Today, the secret’s out. The Virginia Capital Trail helped spread the word that 10 minutes from downtown, there remains a sea of green. While rural living’s not for everyone, to this proud “come here” (i.e., Varina transplant), soul-filling access to nature is my family’s cup of tea.
THE LAND
Varina isn’t a neighborhood. It’s a district, twice the acreage of the city of Richmond, larger than Henrico County’s other four magisterial districts combined. So the honest answer to “What’s Varina like?” is, “Really, that depends.”
At the border of the city — Rocketts Landing, Nine Mile Road, Fulton Hill — the character of the county and city blur. But delve deeper, and you’ll find wildness: creeks as playgrounds, deer as neighbors, roosters as pre-dawn alarms. Through luck and activism, Varina has avoided the sad fate of most near-city farmland: death by strip-mall sprawl. Instead, it offers a rare balance of crops and residential. At its edges — along the Chickahominy and James rivers — Varina boasts the same verdant river lands over which Pocahontas once gazed.
The Clarke-Palmore House Museum interprets the story of the Palmore family in 1930.
HISTORY
My home is in the Route 5 corridor, the landscape that follows America’s second-oldest road, from Richmond to Williamsburg. Route 5’s shoulder is dotted with historic markers recollecting everything from the rule of Powhatan to the Battle of New Market Heights. (In 2013, more than 5,000 visitors — many international — watched the 150th anniversary reenactment of the Civil War’s African-American “Army of the James.”)
Today’s guests can study history at the National Battlefield Park, the Clarke-Palmore House Museum and the Wolf Creek Cherokee Museum.
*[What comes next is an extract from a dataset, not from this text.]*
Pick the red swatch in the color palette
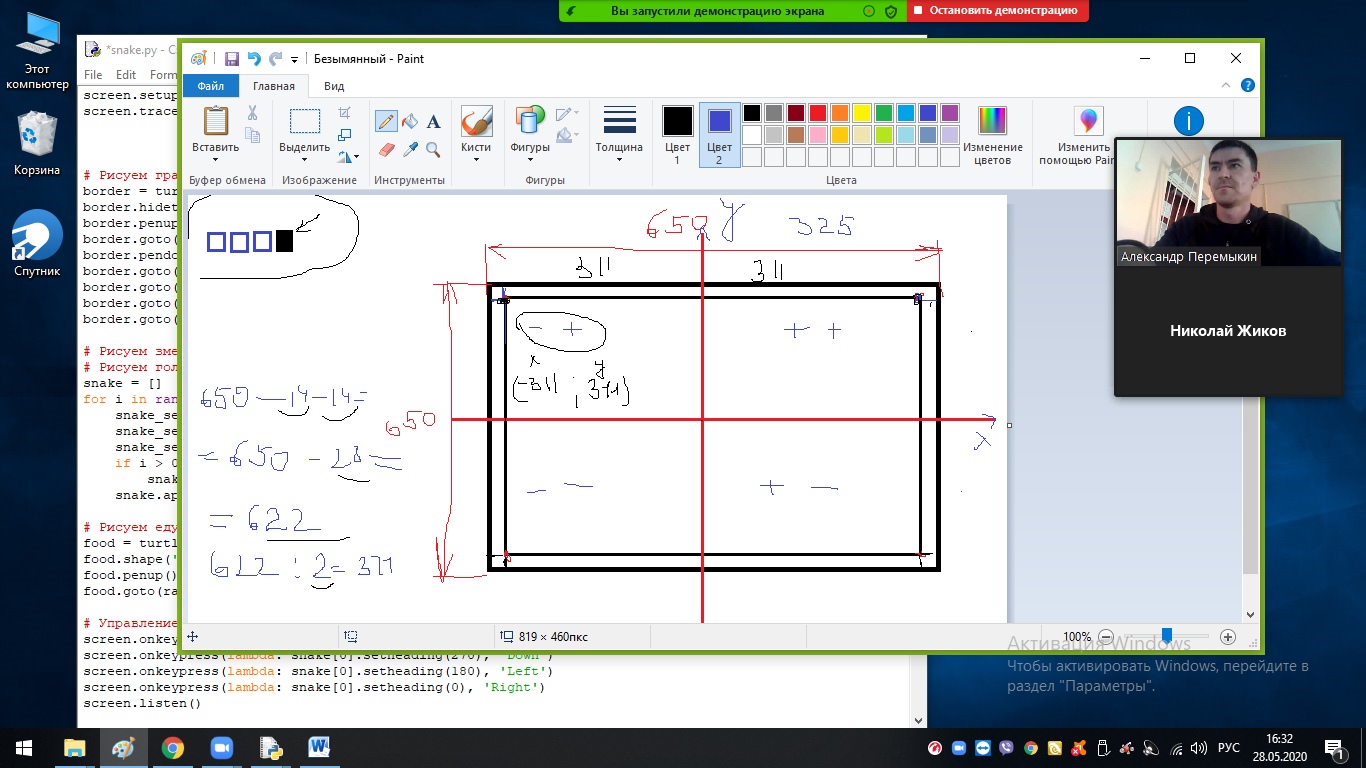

The land itself enables time travel; gaze over the ripe corn or flooded river and pretend it’s 1880, 1680 or before.
Hannah Cherundolo celebrates her birthday with Angelo Loyd at The Boathouse at Rocketts Landing.
FOOD
There’s no pizza delivery to our house, and no nearby coffee shop, but the Lilly Pad has beer and burgers on the river. The renaissance around Rocketts Landing put The Boathouse, Triple Crossing and Urban Farmhouse and more right on the Route 5 daily commute. Plus, there’s the Saturday Dorey Park Farmers Market, with food trucks and local produce.
RECREATION
Every month, more than 50,000 people bike, walk and run along the Virginia Capital Trail. If you’d rather paddle than pedal, boat launches at Osborne Landing, Deep Bottom and the much-anticipated Turkey Island Creek (set to open in 2019) offer access to the tidal James. Of course, the same forests that filter our groundwater (out here we’re still mostly on wells) are where our wild neighbors raise their families, making Varina a haven for photographers, hunters, anglers, artists and more.
LIVING
Varina has changed a lot in the past 20 years. There’s more traffic, for one. Heading west on Route 5, where it dips past Tree Hill Farm, you still see downtown’s glass towers ablaze in morning sun, but you’re likely seeing it past a line of brake lights. Those new cars come from new houses. Part of life in today’s Varina is attending hearings on proposed subdivisions or rezoning requests, but folks show up. Fighting sprawl is a pain, but it’s a no-brainer. Virginia’s top industries are agriculture and tourism, and our brightest future lies in conservative growth that guards the land these economic engines require.
I realize you can’t hide paradise; you can only guard it. Among the local bumper stickers you’ll spy on Route 5 (“Varina: A way of life since 1611,” “Take 5!” or “VA VA”), I envision one more: “Call a place paradise, defend it forever.” I can live with that.